I haven’t read it as yet as my print copy has only just arrived, but it looks like creationist claims of an ongoing cover-up by evolutionists as taking another beating.

Comments

  1. #1 Carl Zimmer
    July 12, 2006
  2. #2 Sean
    July 13, 2006

    In an effort to grasp a creationist’s P.O.V., I made myself sit through Dr. Kent Hovind’s presentation “100 Reasons Evolution is So Stupid!” One of the things that raises Hovind’s hackles is the subject of Haeckel’s embryo drawings. At the 1:10:35 mark of the presentation, Hovind proclaims the drawings to be patently false and that they were drawn because Haeckel’s reaction to The Origin of Species was, “Wow this is a great theory. All we need now is some evidence.” Ironically, Hovind’s turn of phrase sounds like something that might have been said during the formation of ID theory.
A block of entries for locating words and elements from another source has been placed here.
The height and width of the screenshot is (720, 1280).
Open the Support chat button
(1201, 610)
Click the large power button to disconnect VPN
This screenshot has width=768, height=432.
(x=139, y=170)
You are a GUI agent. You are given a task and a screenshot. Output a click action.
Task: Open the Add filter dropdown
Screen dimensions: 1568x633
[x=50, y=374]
    After reading Hopwood’s paper, Haeckel’s perception of his drawings seemed similar to that of a police witness involved in the drawing of a composite sketch. Some of individual elements may not be “spot on” but the drawing, as a whole, is meant to be a faithful representation.

  3. #3 Nat Whilk
    July 13, 2006

    Could you quote a specific example of an assertion by creationists about Haeckel’s drawings that this article refutes? Thanks.

  4. #4 Hexene
    July 13, 2006

    Sean
    Kent Hovind is no “Dr.” but I feel your pain sitting through his silly diatribe. Oh! A news flash Kent Hovind and his wife was arrested today on 58 counts including income tax evasion, making threats against investigators and filing false complaints against Internal Revenue Service agents.
    http://www.pensacolanewsjournal.com/apps/pbcs.dll/article?AID=/20060713/NEWS01/60713013

  5. #5 Steve Greene
    July 14, 2006

    Could you quote a specific example of an assertion by creationists about Haeckel’s drawings that this article refutes?
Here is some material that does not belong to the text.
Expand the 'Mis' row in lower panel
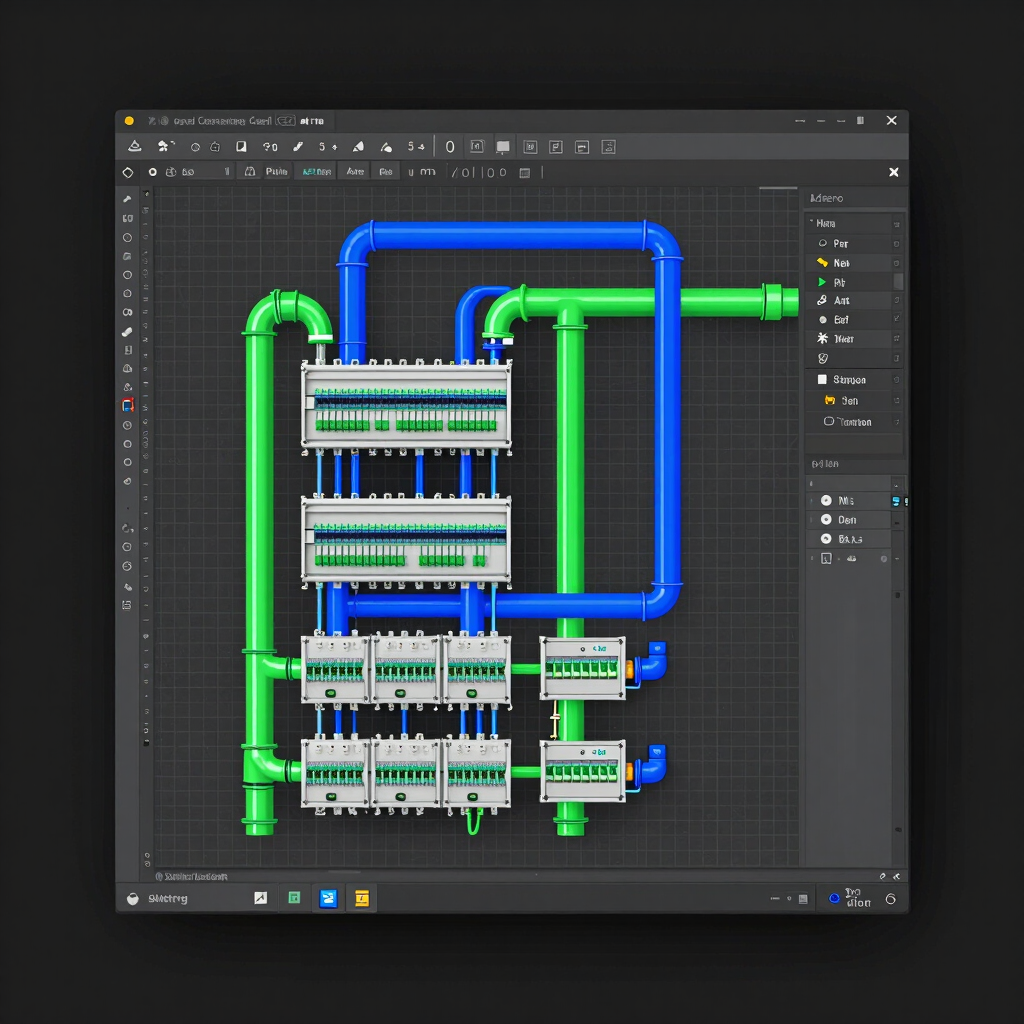Screen dimensions: 1024x1024 coord(812,501)
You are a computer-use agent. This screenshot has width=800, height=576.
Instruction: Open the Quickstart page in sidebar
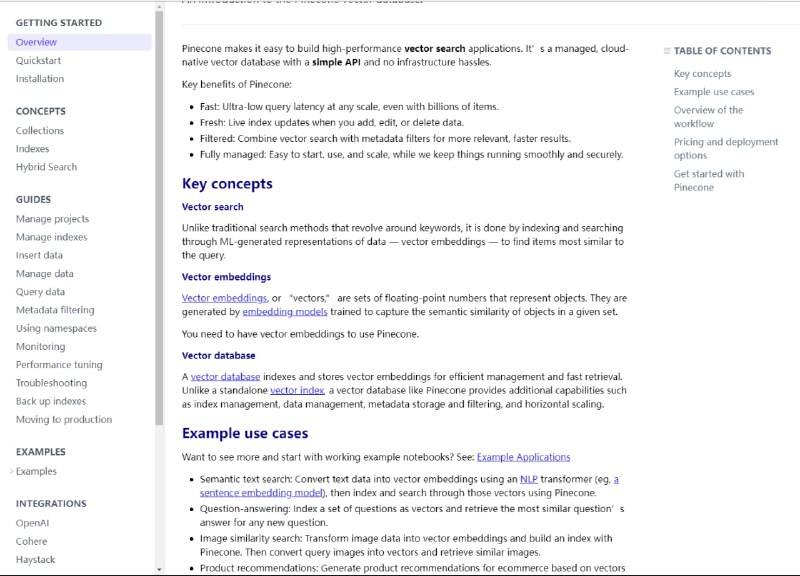coord(39,60)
    It’s in Jonathan Wells’ book Icons of Evolution, and has been repeated ad nauseum in creationist rhetoric from that.

    See:

    Wells and Haeckel’s Embryos: A Review of Chapter 5 of Icons of Evolution
    by P. Z. Myers (2003)

  6. #6 Sean
    July 14, 2006

    Hexene says: Kent Hovind and his wife was arrested today on 58 counts including income tax evasion, making threats against investigators and filing false complaints against Internal Revenue Service agents.

    Thank you for the news flash. When I was watching the presentation, the way Hovind carried himself reminded me of a snake oil salesman. Seems my first impression wasn’t too far off the mark.

  7. #7 Bruce Thompson
    July 16, 2006

    Haeckel was trying to balance popularizing science with trying to gain acceptance of embryology within the scientific community. He erred on the side of popularizing science and it has been uncritically carried over in text books for over a hundred years. With advances in developmental biology why his drawings were never updated I’m not sure. This whole issue could easily have been side stepped by replacing his drawings with updated photographic evidence since the drawings are simply out of date.

  8. #8 Joel
    July 17, 2006

    Still haven’t seen any reference to a modern creationist claiming discovery of the fraud.

    Actually, creationist Louis Agassiz, a Haeckel contempory, was one of the original disputers.

    This is truly an icon of evolution, well crafted like a National Geographic rendering of an ear bone fossil find, into a whole primitive creature.

    This icon remained in the textbooks despite the inaccuracies because is represented what the Darwinists believed to be true.

    This idea of embryos as primitive organisms is still prevalent today, allowing for the experimentation being done on human embryos.

    So, Woo Suk Hwang reports what evolutionists believe and want to be true. His findings get the peer review wink and nod seal of approval, yet the methodology is fradulent.

    What do you see on “science” blogs, that Kent Hovind is a dork, just give the scientists time and money, and Hwang’s results will be repeated. Another icon in the making.